__Instructions to follow__:
For the entries below, state how many lines include the string "text", and write nothing besides that number.

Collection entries
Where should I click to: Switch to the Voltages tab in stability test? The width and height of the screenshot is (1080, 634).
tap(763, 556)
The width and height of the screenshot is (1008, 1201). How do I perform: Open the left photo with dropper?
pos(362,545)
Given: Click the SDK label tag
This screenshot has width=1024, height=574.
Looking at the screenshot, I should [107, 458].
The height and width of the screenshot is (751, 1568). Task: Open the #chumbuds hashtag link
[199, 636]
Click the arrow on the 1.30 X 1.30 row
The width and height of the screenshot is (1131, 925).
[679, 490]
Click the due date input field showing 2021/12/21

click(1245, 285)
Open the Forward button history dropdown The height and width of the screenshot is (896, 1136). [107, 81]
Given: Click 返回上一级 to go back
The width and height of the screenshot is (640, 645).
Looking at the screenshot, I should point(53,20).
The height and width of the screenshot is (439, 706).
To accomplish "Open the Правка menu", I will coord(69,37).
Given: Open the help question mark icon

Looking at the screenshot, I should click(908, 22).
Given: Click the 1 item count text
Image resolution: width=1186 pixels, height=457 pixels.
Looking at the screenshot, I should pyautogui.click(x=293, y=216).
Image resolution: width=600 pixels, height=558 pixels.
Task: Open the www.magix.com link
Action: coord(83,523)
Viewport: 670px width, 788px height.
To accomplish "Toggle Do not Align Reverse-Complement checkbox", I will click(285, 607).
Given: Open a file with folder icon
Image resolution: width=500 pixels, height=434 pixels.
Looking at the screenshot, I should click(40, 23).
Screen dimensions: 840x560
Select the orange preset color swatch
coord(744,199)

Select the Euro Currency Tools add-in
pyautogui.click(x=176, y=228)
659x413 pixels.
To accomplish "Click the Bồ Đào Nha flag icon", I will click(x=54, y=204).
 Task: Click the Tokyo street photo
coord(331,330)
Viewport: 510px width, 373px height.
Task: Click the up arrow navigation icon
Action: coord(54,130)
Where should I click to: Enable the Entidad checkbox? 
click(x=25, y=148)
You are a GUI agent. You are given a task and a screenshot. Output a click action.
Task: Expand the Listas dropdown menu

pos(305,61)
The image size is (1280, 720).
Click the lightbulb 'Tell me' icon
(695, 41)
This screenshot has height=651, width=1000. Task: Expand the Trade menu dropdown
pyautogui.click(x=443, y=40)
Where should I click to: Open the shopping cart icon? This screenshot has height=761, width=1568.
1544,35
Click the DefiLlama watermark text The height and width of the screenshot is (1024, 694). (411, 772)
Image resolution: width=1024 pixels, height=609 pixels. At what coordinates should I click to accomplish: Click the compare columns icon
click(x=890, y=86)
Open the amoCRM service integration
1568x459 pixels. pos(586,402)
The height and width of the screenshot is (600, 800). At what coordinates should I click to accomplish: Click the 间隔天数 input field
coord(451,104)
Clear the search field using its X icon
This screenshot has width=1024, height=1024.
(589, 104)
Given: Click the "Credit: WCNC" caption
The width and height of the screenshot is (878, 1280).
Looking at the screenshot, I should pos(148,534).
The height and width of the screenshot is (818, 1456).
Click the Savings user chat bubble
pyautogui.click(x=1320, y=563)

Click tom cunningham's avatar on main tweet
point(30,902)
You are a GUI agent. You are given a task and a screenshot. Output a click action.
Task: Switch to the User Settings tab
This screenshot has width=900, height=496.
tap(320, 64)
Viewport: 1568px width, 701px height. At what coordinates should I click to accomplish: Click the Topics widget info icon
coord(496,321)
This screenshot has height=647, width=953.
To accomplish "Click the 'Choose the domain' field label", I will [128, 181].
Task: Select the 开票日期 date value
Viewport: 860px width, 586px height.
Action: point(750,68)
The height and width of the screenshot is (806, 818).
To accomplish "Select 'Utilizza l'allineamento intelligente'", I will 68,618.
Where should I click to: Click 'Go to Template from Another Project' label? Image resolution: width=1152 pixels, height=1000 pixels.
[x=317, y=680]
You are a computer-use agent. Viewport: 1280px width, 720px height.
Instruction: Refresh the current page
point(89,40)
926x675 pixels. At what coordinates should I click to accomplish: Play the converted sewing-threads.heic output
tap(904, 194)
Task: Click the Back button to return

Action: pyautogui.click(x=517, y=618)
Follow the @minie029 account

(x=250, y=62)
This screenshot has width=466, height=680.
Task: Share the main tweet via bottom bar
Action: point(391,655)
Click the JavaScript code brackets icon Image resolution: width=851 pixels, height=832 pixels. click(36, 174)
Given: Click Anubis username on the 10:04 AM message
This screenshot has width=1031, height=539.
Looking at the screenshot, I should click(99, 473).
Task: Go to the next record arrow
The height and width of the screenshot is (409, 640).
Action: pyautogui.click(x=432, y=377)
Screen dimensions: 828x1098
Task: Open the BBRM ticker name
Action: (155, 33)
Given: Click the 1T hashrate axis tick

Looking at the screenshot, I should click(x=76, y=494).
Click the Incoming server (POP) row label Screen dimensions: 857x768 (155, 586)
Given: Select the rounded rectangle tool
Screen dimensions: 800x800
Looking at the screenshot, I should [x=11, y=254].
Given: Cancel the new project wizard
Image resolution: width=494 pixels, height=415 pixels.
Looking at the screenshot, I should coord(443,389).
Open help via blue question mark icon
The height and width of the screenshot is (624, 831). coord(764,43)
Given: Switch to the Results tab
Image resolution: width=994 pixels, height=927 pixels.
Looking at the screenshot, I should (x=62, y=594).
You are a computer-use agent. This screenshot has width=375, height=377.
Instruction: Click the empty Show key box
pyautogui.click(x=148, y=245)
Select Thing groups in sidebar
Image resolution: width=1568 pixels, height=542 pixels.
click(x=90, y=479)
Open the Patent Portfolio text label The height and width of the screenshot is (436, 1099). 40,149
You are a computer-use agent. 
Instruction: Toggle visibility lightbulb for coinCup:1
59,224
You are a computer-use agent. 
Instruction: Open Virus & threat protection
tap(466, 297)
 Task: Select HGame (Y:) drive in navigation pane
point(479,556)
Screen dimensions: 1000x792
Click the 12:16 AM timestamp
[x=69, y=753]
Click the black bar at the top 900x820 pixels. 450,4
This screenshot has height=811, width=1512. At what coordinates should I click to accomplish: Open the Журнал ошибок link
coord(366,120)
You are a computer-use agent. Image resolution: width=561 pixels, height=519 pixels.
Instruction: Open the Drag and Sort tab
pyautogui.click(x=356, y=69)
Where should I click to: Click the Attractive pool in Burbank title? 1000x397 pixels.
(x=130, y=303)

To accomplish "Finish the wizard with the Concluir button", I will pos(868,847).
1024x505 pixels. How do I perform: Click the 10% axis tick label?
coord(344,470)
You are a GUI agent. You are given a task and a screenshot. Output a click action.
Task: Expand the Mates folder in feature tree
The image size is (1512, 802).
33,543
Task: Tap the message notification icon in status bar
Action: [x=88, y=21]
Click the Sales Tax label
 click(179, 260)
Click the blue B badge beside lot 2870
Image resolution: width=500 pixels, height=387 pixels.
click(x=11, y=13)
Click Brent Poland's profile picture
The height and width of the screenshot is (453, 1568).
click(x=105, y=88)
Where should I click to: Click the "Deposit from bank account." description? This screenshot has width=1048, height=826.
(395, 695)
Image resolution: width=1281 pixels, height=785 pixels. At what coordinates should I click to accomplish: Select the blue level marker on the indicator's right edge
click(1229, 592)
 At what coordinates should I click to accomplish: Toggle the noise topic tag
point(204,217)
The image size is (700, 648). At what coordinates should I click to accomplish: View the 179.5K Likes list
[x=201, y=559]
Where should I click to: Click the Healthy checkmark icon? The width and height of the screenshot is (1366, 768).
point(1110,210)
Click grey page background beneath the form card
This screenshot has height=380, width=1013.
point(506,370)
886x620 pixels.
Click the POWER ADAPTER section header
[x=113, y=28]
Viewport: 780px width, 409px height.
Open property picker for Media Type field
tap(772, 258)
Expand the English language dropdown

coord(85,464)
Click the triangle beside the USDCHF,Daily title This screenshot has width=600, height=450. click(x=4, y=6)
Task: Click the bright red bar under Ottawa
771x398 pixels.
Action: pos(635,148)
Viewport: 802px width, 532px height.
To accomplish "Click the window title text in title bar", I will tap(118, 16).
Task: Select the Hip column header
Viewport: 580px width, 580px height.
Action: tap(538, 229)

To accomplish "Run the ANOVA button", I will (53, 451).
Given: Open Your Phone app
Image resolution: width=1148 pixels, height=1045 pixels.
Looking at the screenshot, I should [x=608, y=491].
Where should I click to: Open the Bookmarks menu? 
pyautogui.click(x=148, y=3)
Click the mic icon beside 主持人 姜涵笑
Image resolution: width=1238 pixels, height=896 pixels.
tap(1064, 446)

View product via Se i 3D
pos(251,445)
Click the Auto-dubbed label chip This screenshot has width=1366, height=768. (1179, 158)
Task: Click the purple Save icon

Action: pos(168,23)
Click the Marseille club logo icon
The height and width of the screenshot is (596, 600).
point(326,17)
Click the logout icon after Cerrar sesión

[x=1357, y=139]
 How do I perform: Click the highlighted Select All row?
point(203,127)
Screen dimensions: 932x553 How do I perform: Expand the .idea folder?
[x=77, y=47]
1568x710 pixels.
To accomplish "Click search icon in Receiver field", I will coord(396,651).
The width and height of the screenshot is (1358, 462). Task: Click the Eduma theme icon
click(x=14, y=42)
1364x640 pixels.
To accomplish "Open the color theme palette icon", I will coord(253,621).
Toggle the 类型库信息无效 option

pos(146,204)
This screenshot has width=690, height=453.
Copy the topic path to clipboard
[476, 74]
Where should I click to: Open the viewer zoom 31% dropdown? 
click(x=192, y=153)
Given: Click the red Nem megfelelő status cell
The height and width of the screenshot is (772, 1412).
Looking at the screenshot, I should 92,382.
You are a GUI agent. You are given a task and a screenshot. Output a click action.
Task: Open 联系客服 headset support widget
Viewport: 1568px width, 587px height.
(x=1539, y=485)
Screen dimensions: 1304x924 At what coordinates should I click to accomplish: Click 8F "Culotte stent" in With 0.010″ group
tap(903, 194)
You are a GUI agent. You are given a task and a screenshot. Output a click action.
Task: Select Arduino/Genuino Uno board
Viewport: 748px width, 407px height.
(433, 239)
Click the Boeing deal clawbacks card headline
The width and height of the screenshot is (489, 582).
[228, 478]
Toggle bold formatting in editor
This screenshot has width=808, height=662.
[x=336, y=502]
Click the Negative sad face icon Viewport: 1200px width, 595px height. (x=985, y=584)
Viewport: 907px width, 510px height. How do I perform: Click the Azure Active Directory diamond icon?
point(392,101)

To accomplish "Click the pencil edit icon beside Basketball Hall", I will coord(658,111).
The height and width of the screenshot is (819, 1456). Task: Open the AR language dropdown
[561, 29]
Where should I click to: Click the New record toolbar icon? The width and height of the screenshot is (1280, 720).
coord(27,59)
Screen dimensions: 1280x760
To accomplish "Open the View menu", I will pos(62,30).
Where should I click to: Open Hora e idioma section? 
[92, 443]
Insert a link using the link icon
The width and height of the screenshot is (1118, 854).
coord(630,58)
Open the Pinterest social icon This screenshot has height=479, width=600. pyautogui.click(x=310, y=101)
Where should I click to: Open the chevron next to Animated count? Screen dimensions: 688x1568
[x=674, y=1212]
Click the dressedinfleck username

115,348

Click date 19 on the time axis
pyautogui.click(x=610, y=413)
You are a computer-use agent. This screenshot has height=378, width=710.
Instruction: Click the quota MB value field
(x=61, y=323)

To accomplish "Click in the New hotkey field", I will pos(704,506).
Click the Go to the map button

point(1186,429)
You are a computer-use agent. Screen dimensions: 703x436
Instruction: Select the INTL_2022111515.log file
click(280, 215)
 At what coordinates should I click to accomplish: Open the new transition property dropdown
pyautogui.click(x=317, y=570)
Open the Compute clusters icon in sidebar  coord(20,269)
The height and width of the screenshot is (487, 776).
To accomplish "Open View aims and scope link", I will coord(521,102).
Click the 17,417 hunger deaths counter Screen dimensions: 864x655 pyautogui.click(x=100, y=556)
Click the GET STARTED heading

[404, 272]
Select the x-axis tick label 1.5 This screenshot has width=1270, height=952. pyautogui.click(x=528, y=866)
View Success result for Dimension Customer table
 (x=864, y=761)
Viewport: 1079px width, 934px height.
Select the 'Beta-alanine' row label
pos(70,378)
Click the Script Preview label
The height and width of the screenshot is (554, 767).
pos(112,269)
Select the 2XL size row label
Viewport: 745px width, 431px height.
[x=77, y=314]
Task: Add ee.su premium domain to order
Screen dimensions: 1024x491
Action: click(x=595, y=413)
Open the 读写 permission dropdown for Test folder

__Solution__:
4